▸ **実施する課題**:
**1.** 胃MALTリンパ腫の口演情報で、演者として挙げられているのは誰か。
**2.** 胃MALTリンパ腫の口演情報を、共同演者の一覧の後から書き継ぐ。

セッション情報 口演

胃 診断

タイトル O-014:

胃MALTリンパ腫のNBI所見―診断・治療における役割―

演者 野中 康一(埼玉医科大学国際医療センター消化器内科)
共同演者 外川 修(埼玉医科大学国際医療センター消化器内科), 毛利 大(埼玉医科大学国際医療センター消化器内科), 落合 康利(埼玉医科大学国際医療センター消化器内科), 中尾 将光(埼玉医科大学国際医療センター消化器内科), 西村 誠(埼玉医科大学国際医療センター消化器内科), 石川 恵子(埼玉医科大学国際医療センター消化器内科), 新井 晋(埼玉医科大学国際医療センター消化器内科), 永田 耕治(埼玉医科大学国際医療センター病理診断科), 清水 道生(埼玉医科大学国際医療センター病理診断科), 喜多 宏人(埼玉医科大学国際医療センター消化器内科)

保存済みの項目:
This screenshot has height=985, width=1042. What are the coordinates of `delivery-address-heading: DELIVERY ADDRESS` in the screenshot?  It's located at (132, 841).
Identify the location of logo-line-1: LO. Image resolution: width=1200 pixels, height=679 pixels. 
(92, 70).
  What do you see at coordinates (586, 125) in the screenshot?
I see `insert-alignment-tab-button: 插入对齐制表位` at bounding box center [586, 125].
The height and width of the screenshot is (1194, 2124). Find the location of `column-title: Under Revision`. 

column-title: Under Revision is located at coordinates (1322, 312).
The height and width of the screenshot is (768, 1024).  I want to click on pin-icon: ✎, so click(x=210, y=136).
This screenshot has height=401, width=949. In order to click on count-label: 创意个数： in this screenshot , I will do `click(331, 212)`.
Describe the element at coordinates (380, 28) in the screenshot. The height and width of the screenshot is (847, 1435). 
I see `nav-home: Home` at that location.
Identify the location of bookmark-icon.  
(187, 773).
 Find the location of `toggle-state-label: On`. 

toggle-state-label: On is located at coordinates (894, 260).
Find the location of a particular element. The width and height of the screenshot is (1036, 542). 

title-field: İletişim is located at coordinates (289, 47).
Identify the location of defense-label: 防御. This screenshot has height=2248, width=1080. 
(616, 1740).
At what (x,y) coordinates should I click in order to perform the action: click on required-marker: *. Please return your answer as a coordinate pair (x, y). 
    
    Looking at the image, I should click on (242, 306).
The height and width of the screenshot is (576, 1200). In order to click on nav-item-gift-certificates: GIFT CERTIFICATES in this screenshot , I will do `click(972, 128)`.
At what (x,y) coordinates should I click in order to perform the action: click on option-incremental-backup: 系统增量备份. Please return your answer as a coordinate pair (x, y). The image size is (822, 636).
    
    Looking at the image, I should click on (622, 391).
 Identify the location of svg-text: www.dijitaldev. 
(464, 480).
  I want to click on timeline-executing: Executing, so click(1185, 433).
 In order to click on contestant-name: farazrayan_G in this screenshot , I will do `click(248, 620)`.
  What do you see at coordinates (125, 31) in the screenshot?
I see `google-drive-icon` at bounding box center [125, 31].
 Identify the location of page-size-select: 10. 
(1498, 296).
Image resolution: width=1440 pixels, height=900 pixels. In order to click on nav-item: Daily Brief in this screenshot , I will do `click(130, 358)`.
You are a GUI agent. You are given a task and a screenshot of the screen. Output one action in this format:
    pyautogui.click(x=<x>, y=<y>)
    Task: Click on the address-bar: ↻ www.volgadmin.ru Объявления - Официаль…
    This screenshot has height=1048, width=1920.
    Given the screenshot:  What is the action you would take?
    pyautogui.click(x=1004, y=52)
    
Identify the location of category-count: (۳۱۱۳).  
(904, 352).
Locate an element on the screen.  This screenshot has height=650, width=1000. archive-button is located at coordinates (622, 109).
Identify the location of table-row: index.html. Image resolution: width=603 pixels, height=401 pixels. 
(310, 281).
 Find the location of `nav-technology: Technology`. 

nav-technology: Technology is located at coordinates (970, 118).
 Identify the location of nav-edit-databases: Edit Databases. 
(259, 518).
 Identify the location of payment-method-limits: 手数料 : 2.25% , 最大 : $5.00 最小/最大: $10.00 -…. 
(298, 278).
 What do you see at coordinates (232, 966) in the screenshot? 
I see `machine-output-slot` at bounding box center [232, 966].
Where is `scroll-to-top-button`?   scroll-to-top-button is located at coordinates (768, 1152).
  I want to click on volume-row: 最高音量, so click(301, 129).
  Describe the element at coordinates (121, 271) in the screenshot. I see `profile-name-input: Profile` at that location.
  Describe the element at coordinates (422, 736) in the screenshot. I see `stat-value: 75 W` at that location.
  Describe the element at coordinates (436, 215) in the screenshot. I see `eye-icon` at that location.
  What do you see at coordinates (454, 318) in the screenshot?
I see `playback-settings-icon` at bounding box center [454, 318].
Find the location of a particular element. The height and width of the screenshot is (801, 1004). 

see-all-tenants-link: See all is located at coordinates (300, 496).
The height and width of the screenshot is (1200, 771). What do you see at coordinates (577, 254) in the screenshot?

▸ **番号別の回答**:
**1.** 埼玉医科大学国際医療センター消化器内科の野中 康一。

**2.**
抄録 (背景・目的)胃MALTリンパ腫の内視鏡所見は非常に多彩で診断が困難である.さらにMALTリンパ腫が疑われているにも関わらず生検で診断がつかないことも経験する.我々は胃MALTリンパ腫においてNBI拡大観察を施行すると,特徴的な所見Tree Like Appearance:TLAを認めることがあることを報告し,生検部位の選択においてもその有用性を報告している.今回TLAの出現頻度や除菌の効果判定における有用性について検討する.(方法)2007年4月から2011年7月の間に他院で胃MALTリンパ腫の診断がつき,当院紹介となった15例全例において,その内視鏡所見,TLAの出現率,治療の効果判定とTLAの関係等についてretrospectiveに検討する.(結果)通常内視鏡所見はびらん,潰瘍,粘膜下腫瘍様隆起,褪色陥凹,粘膜粗造など多彩であった.73%(11/15)例においてNBI拡大観察でTLAの出現を認めた.TLAを認めた11例中,除菌療法でMALTリンパ腫が消失し(内視鏡,組織所見で確認),Complete Response(CR)と判定された7例全例でTLAは認めなくなっており,組織検査でMALTリンパ腫残存が確認された4例全例で除菌後もTLAを認めた.(考察)MALTリンパ腫はその多彩な所見から初回内視鏡で診断がつく頻度が1-2割,生検を施行しても5-7割程度と報告されている.我々が報告しているTLAは73%の頻度と高頻度にMALTリンパ腫に出現するという結果であり,MALTリンパ腫を診断するうえで非常に有用な所見と考える.また,これまでに報告しているように生検部位の選択に有用であるだけでなく,治療効果判定にも有用な所見であると考える.